Scale the part that opens with the line containing "其他应用 (229, 2411)" and closes with the line containing "合作客户 (51, 2443)", both of those lines included. Rewrite each of these lines in full with its text, multiplying both coordinates by 1.95 and rounding to whole numbers with halves rounded up, and give only these lines.

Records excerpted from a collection
---

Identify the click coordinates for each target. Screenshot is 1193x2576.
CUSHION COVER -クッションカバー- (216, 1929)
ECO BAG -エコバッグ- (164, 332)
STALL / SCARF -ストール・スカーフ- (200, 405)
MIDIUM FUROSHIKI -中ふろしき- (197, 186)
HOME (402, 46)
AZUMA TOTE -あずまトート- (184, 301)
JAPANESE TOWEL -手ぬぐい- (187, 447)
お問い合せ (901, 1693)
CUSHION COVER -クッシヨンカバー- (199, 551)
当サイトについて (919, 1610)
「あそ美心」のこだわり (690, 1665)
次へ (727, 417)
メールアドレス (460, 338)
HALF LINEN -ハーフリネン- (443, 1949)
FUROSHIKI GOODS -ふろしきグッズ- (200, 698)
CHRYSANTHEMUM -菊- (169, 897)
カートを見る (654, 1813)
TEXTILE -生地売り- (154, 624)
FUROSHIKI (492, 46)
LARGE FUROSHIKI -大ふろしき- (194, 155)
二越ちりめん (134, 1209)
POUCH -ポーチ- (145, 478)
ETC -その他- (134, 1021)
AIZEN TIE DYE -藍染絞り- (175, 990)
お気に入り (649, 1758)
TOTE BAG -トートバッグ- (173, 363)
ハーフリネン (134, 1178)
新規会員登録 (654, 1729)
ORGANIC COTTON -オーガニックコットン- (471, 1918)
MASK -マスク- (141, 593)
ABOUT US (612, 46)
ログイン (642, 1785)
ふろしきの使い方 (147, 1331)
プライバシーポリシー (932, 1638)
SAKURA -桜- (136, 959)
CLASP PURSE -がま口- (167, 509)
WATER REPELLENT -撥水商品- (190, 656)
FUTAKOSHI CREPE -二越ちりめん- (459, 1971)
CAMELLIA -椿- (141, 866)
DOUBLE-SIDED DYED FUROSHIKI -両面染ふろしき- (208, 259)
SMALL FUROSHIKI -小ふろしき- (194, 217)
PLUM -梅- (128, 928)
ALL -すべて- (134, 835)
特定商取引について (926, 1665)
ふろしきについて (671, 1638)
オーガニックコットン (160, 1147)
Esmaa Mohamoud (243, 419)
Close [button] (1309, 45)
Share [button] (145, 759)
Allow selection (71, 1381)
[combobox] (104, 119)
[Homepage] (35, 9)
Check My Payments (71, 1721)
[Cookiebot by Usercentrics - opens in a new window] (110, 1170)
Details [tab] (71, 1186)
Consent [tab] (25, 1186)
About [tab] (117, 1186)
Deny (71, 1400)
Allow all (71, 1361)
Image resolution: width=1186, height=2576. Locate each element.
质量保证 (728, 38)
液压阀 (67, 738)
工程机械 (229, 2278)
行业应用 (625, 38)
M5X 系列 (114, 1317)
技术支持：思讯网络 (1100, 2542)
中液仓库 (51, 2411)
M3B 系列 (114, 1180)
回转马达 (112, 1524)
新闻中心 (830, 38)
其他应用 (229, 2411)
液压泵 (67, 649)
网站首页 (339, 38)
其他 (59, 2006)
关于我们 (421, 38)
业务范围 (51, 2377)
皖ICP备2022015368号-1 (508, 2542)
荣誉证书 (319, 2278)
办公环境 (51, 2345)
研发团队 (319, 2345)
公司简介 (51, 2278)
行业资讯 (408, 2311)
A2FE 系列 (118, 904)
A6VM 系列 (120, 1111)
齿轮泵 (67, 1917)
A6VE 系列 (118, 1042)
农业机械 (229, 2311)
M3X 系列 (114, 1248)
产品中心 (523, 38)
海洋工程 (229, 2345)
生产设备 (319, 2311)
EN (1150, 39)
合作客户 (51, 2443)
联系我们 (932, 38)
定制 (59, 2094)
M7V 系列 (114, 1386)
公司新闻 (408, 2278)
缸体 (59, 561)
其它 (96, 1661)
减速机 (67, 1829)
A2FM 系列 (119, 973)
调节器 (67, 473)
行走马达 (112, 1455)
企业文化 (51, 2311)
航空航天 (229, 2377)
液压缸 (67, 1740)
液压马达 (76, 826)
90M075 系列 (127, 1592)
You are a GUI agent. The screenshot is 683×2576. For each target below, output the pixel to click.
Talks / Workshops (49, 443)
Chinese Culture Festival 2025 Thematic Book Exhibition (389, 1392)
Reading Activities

---

THE SOLUTION:
其他应用 (447, 4701)
液压泵 (131, 1266)
网站首页 (661, 74)
其他 (115, 3912)
关于我们 (821, 74)
业务范围 (99, 4635)
皖ICP备2022015368号-1 (991, 4957)
荣誉证书 (622, 4442)
办公环境 (99, 4573)
研发团队 (622, 4573)
公司简介 (99, 4442)
行业资讯 (796, 4506)
A2FE 系列 (230, 1763)
A6VM 系列 (234, 2166)
齿轮泵 (131, 3738)
A6VE 系列 (230, 2032)
农业机械 (447, 4506)
M3X 系列 (222, 2434)
产品中心 (1020, 74)
海洋工程 (447, 4573)
生产设备 (622, 4506)
EN (2243, 76)
合作客户 (99, 4764)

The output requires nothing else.